━━━━━ Data listing

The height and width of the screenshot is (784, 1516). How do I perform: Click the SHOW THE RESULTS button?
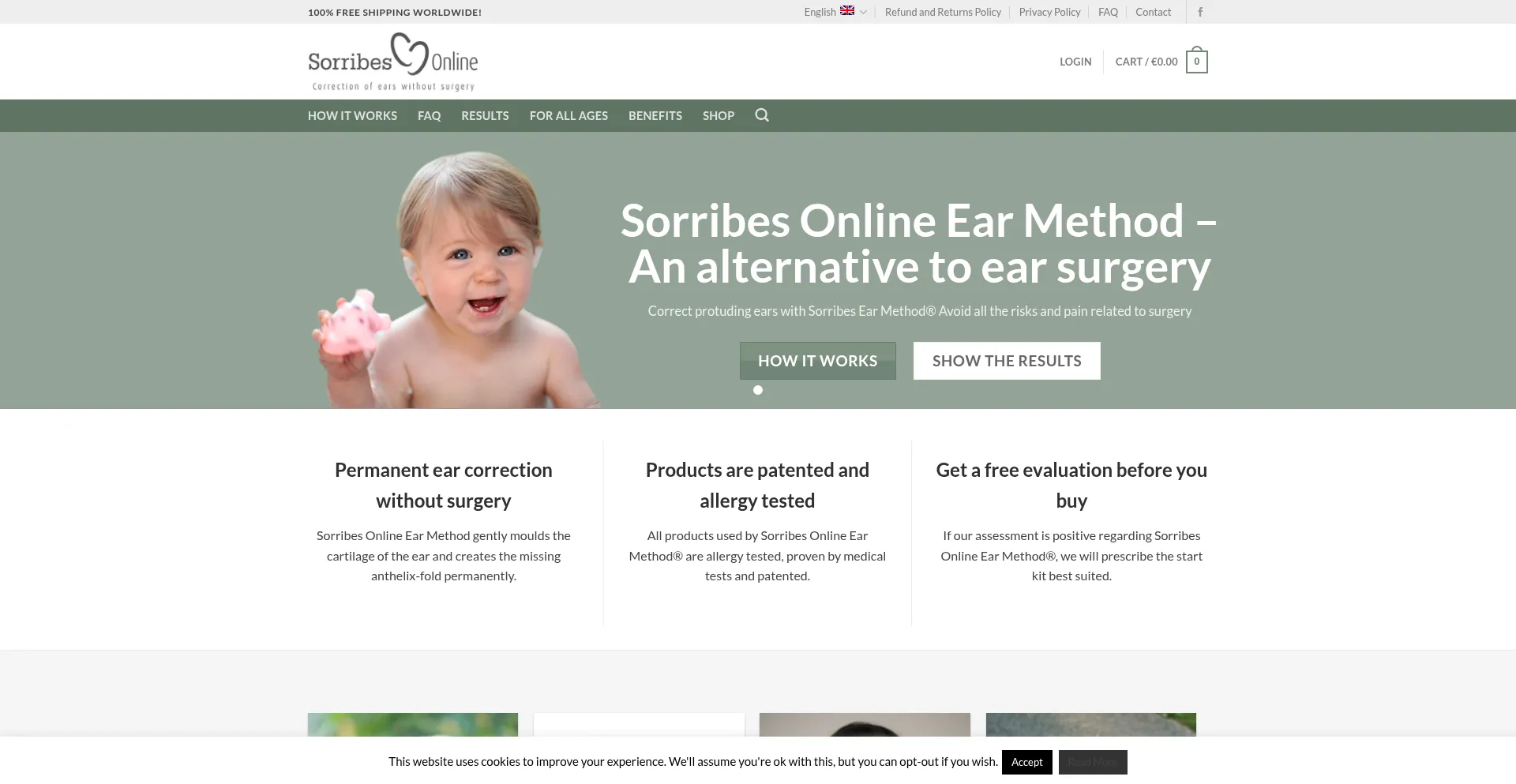(1007, 361)
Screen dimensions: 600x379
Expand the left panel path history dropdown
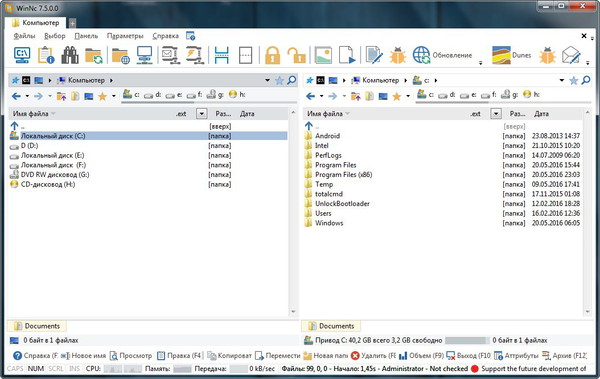coord(267,80)
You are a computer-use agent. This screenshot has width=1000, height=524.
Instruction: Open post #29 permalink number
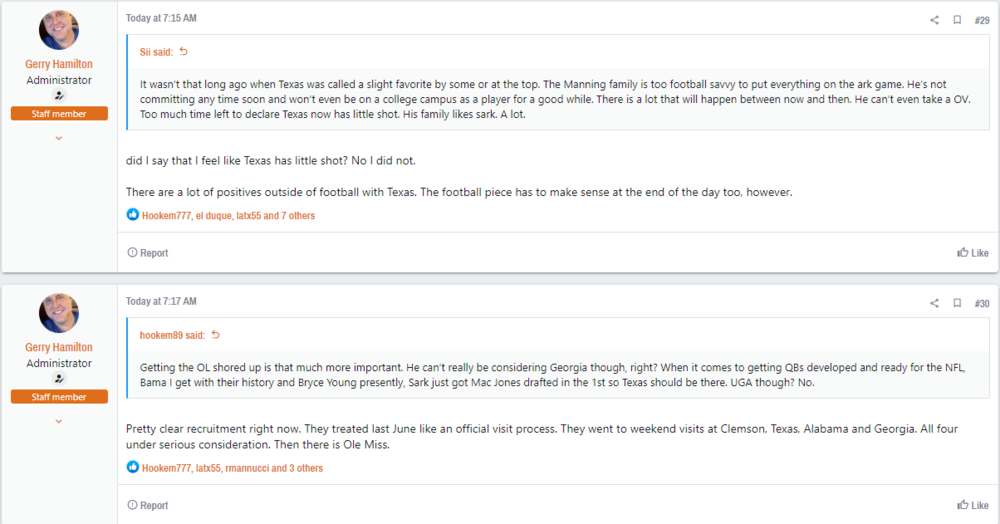[x=982, y=20]
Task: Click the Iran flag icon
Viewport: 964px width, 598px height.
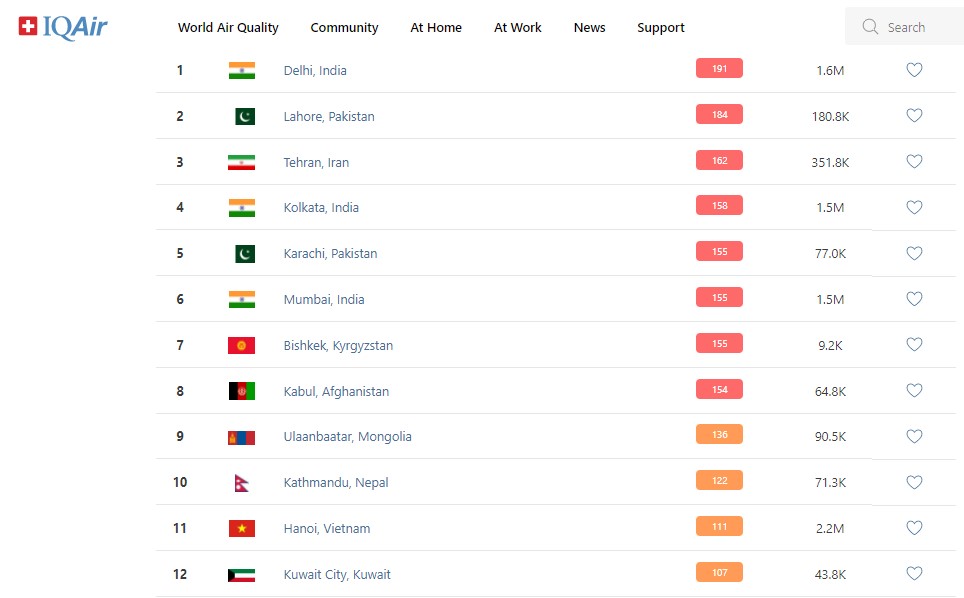Action: click(x=241, y=162)
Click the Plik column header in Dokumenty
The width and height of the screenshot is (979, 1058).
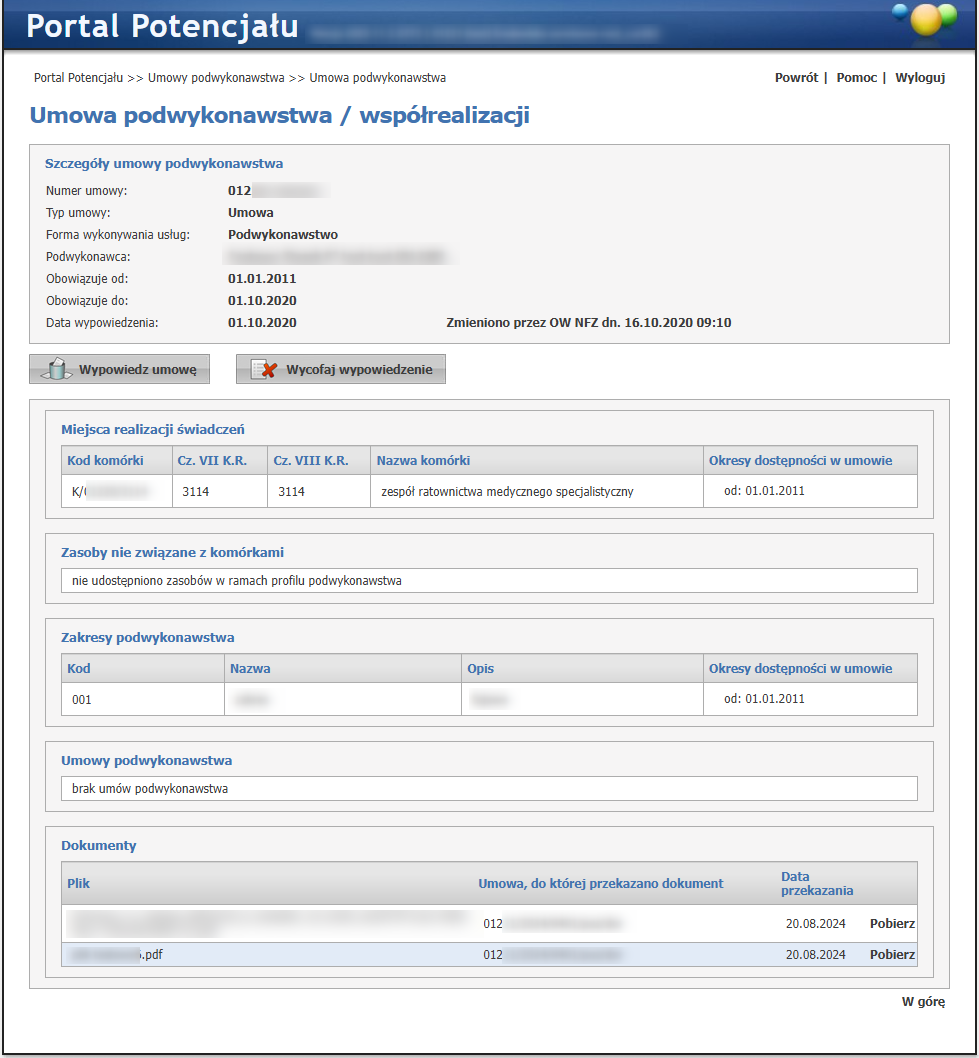pos(79,883)
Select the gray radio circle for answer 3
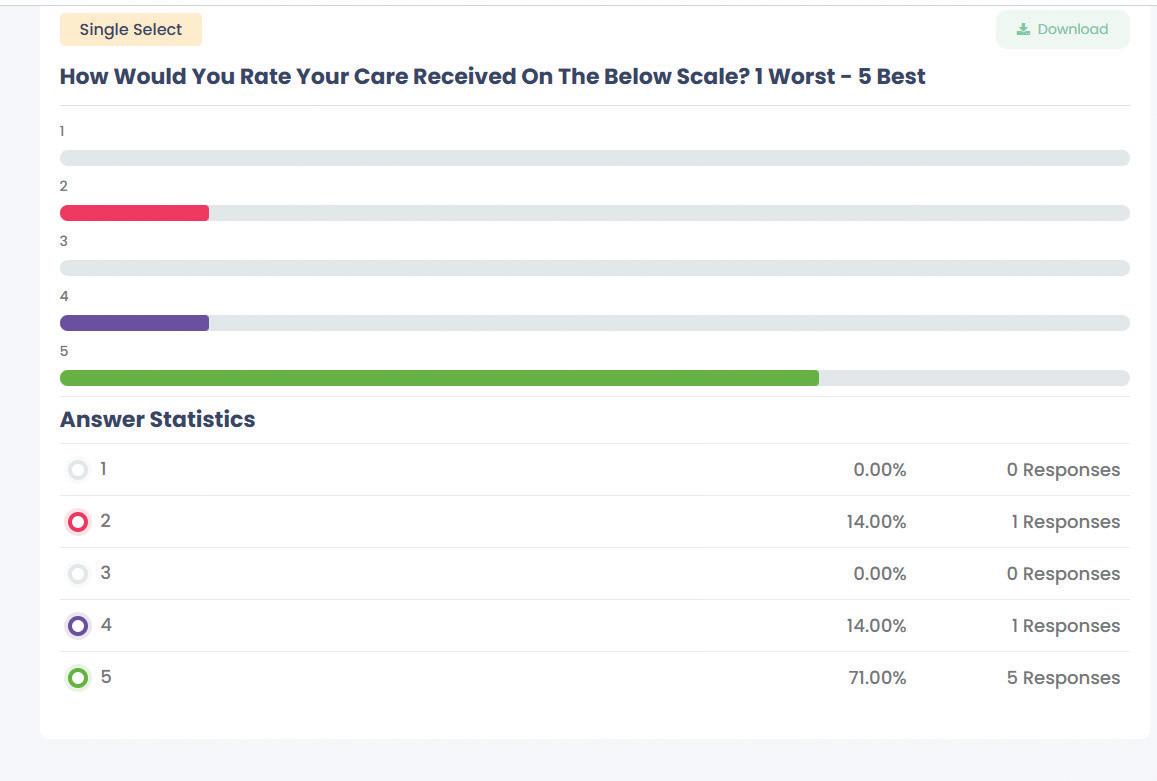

━━━━━━━━━━

▶ [Exercise]: Would you reproduce the lines from the one with "Task: Click the Iran flag icon" through the final line of the data above, exactly and only those, without any pictures?

▶ [Answer to this problem]:
Task: Click the Iran flag icon
Viewport: 964px width, 598px height.
Action: click(x=241, y=162)
Click the Plik column header in Dokumenty
The width and height of the screenshot is (979, 1058).
pos(79,883)
Select the gray radio circle for answer 3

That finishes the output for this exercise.